Our health care wants are unlimited.  Our ability to pay is not.  We, as citizens, should not expect private insurance or our government health care programs to cover everything, regardless of cost.  We should expect our government to NOT do things that increase costs, or reduce our choices.

Link to Register essay:  https://www.desmoinesregister.com/story/opinion/columnists/iowa-view/2018/09/19/dont-fooled-when-someone-claims-have-answer-soaring-health-care-costs/1355890002/

 

Unlimited cost of care under the ACA health insurance policies?

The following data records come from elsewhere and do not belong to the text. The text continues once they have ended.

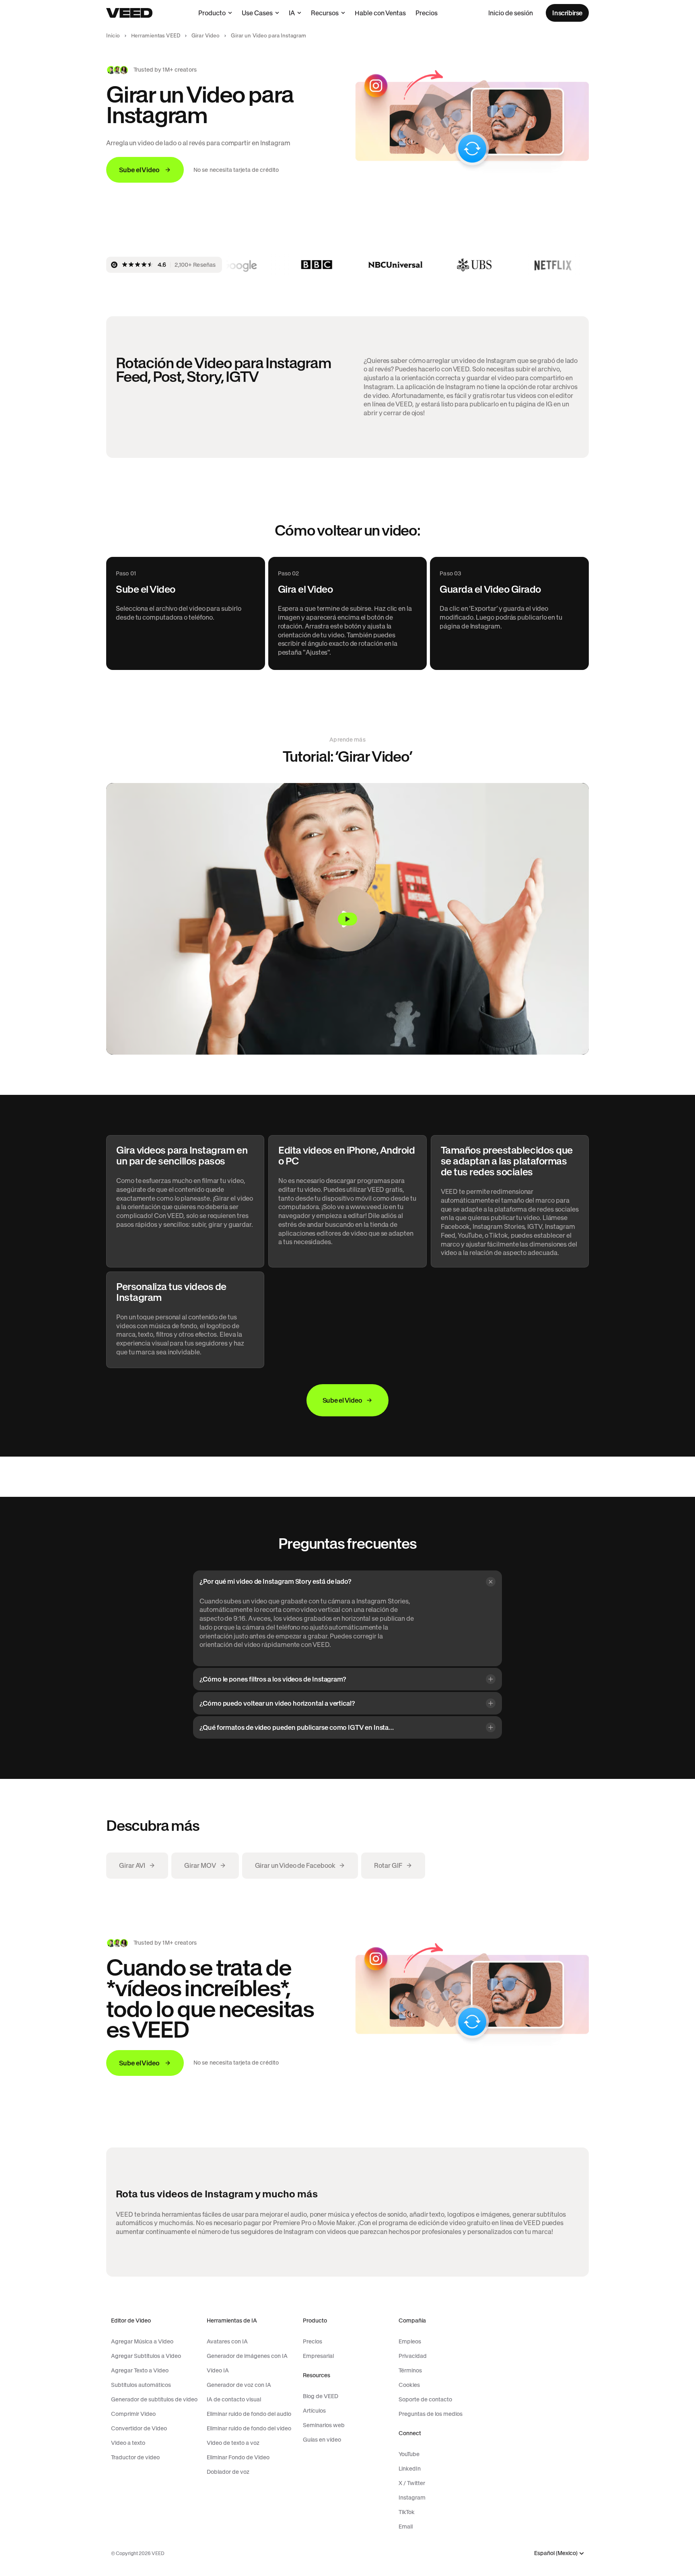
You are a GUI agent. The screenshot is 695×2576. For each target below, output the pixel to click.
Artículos (314, 2410)
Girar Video (205, 35)
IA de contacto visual (234, 2399)
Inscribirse (567, 13)
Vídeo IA (218, 2370)
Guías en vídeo (322, 2439)
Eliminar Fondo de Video (238, 2457)
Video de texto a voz (233, 2442)
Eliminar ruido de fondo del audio (249, 2413)
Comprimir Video (133, 2413)
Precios (426, 13)
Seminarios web (324, 2425)
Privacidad (413, 2356)
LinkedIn (410, 2468)
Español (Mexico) (556, 2553)
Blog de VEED (320, 2396)
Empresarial (318, 2356)
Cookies (409, 2384)
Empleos (410, 2341)
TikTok (407, 2512)
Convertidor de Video (139, 2428)
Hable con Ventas (380, 13)
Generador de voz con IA (239, 2384)
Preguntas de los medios (431, 2413)
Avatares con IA (227, 2341)
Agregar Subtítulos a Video (146, 2356)
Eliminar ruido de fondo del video (249, 2428)
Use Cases (257, 13)
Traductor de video (135, 2457)
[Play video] (347, 919)
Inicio (113, 35)
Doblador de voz (228, 2471)
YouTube (409, 2454)
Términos (410, 2370)
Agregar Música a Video (142, 2341)
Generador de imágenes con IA (247, 2356)
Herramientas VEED (155, 35)
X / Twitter (412, 2483)
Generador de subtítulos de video (154, 2399)
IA (292, 13)
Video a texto (128, 2442)
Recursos (325, 13)
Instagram (412, 2497)
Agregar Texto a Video (140, 2370)
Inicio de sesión (510, 13)
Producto (212, 13)
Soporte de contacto (425, 2399)
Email (406, 2526)
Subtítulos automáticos (141, 2384)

In The Des Moines Regiser’s report about Wellmark getting out of the health insurance market for individual policies under the Affordable Care Act (ACA), they reported, “Forsythe (CEO of Wellmark) cited a single Wellmark customer who has a rare genetic disease that is costing more than $1 million per month to treat.” One person – A million dollars a month.  (See link to article below.)
One of the fatal provision of the ACA is the requirement that there be no limit in health insurance policies on how much can be paid for any individual’s care. No limit. Should we really expect others (society) to pay a million dollars a month for the care of ourselves or our family members? If you help to pay that much for someone else, then won’t you expect the same to be paid for you if you have the need? How can that be sustainable? Who gets to makes decisions regarding who we pay for and who we don’t? Unfortunate as it may be, it is a reality of life that we cannot afford, even as a society, to pay for everything we want. To the extent that those decisions, including limits on health insurance policies, can be made privately and voluntarily, we will have a more just, civil, and sustainable society.